Then the epidermis was scraped off the dermis, and cells were disaggregated by
gentle mincing with a scalpel and pipetting. For back skin in late anagen the
dermis was further minced and digested for 30 minutes at 37°C low-calcium
medium containing 1.25 mg/ml of Collagenase Type I, 0.5 mg/ml of Collagenase
Type II, 0.5 mg/ml of Collagenase Type IV (all from Worthington) and 0.1 mg/ml
of Hyaluronidase (Sigma-Aldrich).
To disaggregate cells from squamous tumours, the tumours were minced
with a scalpel and incubated for 1-2 hours at 37°C in low-calcium medium
containing 1.25 mg/ml of Collagenase Type I, 0.5 mg/ml of Collagenase Type II,
0.5 mg/ml of Collagenase Type IV (all from Worthington) and 0.1 mg/ml of
Hyaluronidase (Sigma-Aldrich).

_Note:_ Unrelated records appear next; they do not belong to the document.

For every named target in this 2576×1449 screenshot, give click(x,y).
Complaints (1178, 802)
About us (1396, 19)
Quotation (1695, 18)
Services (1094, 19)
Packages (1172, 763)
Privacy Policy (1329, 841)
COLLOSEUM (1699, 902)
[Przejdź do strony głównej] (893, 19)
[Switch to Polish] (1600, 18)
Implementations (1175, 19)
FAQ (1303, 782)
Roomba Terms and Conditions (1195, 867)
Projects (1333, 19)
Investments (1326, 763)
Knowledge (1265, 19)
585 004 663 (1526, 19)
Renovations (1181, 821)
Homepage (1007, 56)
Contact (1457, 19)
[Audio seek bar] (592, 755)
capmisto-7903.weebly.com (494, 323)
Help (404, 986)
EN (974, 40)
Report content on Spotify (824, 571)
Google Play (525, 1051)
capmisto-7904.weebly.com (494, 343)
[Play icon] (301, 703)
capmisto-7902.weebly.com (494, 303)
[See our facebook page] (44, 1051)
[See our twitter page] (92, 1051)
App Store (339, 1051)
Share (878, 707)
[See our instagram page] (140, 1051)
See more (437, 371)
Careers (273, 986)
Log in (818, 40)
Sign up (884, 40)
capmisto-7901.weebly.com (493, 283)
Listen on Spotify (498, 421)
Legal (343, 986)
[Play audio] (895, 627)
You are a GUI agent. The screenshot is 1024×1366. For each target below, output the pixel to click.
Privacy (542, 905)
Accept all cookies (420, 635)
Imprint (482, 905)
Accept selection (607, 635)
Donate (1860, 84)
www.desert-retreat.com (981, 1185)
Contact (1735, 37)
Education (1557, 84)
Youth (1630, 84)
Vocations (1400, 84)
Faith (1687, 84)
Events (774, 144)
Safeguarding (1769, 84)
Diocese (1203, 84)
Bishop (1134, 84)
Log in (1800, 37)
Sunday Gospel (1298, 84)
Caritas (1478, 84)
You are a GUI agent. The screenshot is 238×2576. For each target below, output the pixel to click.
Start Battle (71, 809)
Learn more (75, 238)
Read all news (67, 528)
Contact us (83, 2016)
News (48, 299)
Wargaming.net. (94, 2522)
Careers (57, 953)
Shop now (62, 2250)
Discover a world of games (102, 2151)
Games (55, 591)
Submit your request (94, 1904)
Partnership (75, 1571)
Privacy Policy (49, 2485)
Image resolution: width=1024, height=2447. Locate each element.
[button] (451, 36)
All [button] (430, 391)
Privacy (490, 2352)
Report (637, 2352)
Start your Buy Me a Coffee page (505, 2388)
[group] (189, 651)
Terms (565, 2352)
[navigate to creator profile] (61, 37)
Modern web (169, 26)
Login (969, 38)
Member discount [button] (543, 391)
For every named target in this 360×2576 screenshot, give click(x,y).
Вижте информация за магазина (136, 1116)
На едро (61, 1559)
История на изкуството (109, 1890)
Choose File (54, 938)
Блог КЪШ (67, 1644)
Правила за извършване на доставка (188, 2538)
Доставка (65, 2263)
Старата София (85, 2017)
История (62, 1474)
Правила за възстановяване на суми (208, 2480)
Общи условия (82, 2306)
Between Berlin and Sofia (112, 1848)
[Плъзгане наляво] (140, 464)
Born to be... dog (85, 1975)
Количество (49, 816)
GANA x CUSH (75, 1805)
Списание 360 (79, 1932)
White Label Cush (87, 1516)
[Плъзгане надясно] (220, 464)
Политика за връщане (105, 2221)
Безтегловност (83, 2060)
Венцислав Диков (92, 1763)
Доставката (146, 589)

Then pieces were further incubated for another
hour with Trypsin without EDTA (Life Technologies) and cells disaggregated by
scraping with a scalpel blade. Trypsin was inactivated by washing the cell
suspension with low-calcium media containing 10% of FBS (Life Technologies).

Blanco S., Bandiera R., Popis M., Hussain S., Lombard P., Aleksic J., Sajini A., Tanna H., Cortés-Garrido R., Gkatza N., Dietmann S, & Frye M. (2016). Stem cell function and stress response are controlled by protein synthesis. Nature, 534(7607), 335-340.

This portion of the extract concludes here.